When federal financial aid doesn’t cover the cost of tuition, you may need to fill the gap with a private student loan. Franklin can help you understand how to get a student loan to pay for college if you need it.

Student Financial Services

Institutional Aid

We know college tuition is a big expense. We also know the end-goal -- your degree -- is worth it. So we offer need- and merit-based institutional aid to help making paying for college a little easier.

Private Loans

What are private loans? 

Banks and other independent lenders offer private loans to help pay for the costs of college not covered by financial aid, including current tuition and past-due balances. Private loans are subject to lender approval based on a credit review and other lender-specific requirements.

Before you apply for a private loan, we recommend that you pursue eligibility for federal loans, such as Federal Direct, PLUS and Grad PLUS. Federal loans are usually less expensive than private loans and offer more flexible repayment options.

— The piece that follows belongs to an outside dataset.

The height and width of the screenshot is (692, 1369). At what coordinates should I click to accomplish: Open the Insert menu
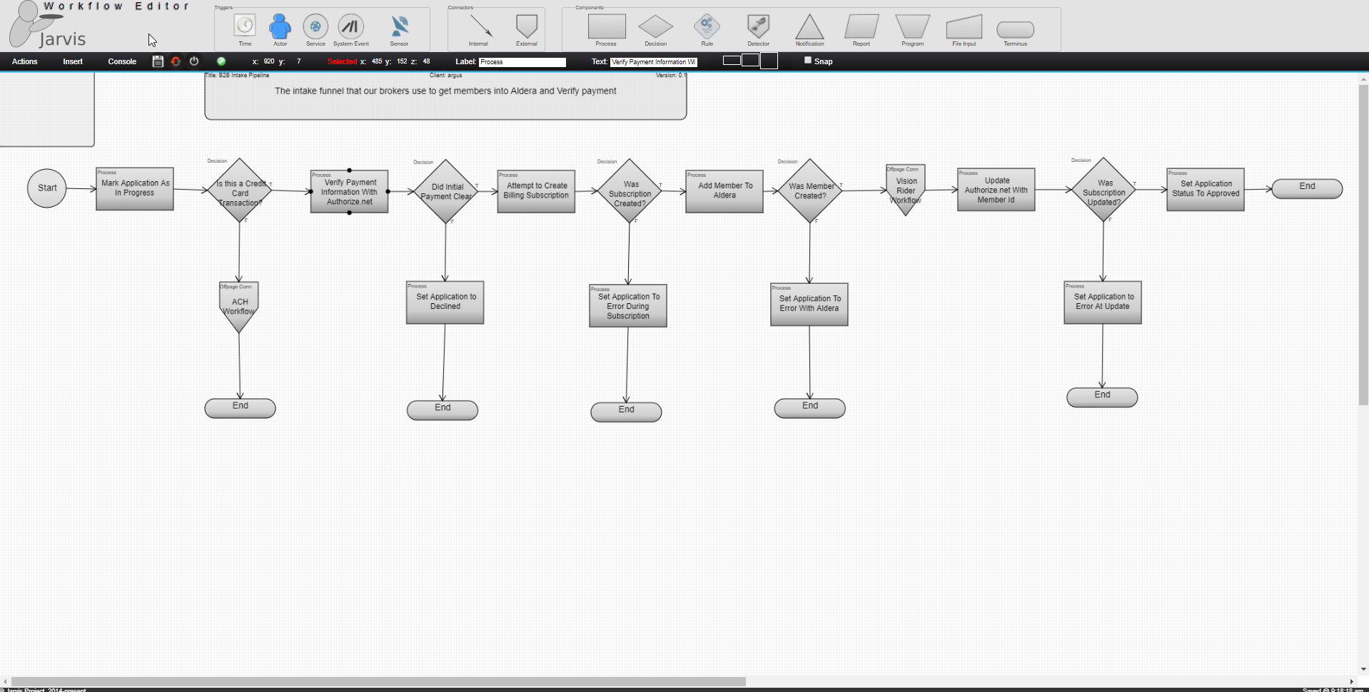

Selecting a Student Loan Lender

Franklin reviews its list of private education lenders each year. Our Director of Financial Aid provides comparative information of borrower benefits for Private Education loans to the Executive Director of Student Affairs Operations, and makes recommendations that include at least three unaffiliated lenders.

Selection criteria are based on the following:

  1. Competitive interest rates    
  2. Competitive front-end and back-end benefits    
  3. Efficiencies in processing loan transactions through Scholarnet.    
  4. That lender scopes loan information in Great Lakes FastChoice and makes updates as necessary    
  5. Must be able to certify the loan through the Scholarnet system    
  6. Loan funds are disbursed through CDS at Great Lakes Educational Loan Services    
  7. At least three lenders are unaffiliated with other preferred lenders, meaning they are not
    • Under the ownership or control of the same entity or individuals;
    • Wholly or partly owned subsidiaries of the same parent company;
    • Under the direction of directors, trustees, general partners or individuals exercising similar functions, who constitute a majority of the persons holding similar positions with the other lender; or
    • Making loans on their own behalf and also holding loans as a trustee lender for another entity.